One of the vitamin B12 – dependent enzymes, methionine synthase, functions in one of the two folate cycles – the methylation cycle. This cycle is necessary to maintain availability of the methyl donor S-adenosylmethionine; interruption reduces the wide range of methylated products. One such important methylation is that of myelin basic protein. Reductions in the level of S-adenosylmethionine seen in PA and other causes of vitamin B12 deficiency produce demyelination of the peripheral nerves and the spinal column, called subacute combined degeneration. This neuropathy is one of the main presenting conditions in PA. The other principal presenting condition in PA is a megaloblastic anaemia morphologically identical to that seen in folate deficiency. Disruption of the methylation cycle should cause a lack of DNA biosynthesis and anaemia.

Treatment with vitamin B12, if given intramuscularly, will reactivate methionine synthase, allowing myelination to restart. The trapped folate will be released and DNA synthesis and generation of red cells will cure the anaemia. Treatment with high concentrations of folic acid will treat the anaemia but not the neuropathy of PA. 

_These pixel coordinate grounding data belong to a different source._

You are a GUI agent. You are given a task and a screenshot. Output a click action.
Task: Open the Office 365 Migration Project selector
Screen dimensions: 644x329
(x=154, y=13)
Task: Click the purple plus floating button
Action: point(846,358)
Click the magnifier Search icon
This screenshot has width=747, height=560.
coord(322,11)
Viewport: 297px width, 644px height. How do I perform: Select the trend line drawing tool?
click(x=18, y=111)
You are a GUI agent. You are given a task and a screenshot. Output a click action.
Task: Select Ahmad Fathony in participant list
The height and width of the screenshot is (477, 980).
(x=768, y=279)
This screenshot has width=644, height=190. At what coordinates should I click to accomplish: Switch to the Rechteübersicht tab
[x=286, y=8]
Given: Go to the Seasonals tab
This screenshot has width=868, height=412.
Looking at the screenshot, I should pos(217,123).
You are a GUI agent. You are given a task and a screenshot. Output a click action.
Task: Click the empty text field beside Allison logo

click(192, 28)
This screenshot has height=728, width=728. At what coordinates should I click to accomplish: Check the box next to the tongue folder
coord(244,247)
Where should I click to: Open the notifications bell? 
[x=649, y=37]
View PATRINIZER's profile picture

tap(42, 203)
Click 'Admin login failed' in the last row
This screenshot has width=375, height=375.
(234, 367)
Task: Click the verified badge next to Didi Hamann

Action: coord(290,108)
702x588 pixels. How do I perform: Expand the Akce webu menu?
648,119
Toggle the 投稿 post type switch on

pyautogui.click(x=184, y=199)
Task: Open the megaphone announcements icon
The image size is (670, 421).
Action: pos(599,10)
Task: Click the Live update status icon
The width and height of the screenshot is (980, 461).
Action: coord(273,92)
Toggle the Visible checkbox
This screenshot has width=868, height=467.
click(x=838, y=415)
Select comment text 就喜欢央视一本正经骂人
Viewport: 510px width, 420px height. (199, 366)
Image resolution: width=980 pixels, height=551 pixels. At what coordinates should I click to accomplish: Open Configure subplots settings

In humans the vitamin B12 – dependent enzyme methylmalonyl coenzyme A (CoA) mutase functions in the metabolism of propionate and certain of the amino acids, converting them into succinyl CoA, and in their subsequent metabolism via the citric acid cycle. It is clear that in vitamin B12 deficiency the activity of the mutase is compromised, resulting in high plasma or urine concentrations of methylmalonic acid (MMA), a degradation product of methylmalonyl CoA. In adults this mutase does not appear to have any vital function, but it clearly has an important role during embryonic life and in early development. Children deficient in this enzyme, through rare genetic mutations, suffer from mental retardation and other developmental defects.

References:

Weir, D.G. & Scott, J.M. 1999. Cobalamins Physiology, Dietary Sources and Requirements. In: Sadler M.J., Strain J.J., Caballero B., eds. Encyclopedia of Human Nutrition, 1: 394-401.

Weir, D.G. & Scott, J.M. 1999. In: Modern Nutrition in Health and Disease. Editors Shils M.E., Olson J.A., Shike M., & Ross A.C. Baltimore, USA. Willams and Wilkins.

Savage, D.G. & Lindenbaum, J. 1995. Neurological complications of acquired cobalamin deficiency: clinical aspects. In: Bailliere’s Clin. Haematol. Megaloblastic Anaemia Editor S.M. Wickramasinghe Vol. 8, pp 657-678. London, Bailliere Tindall.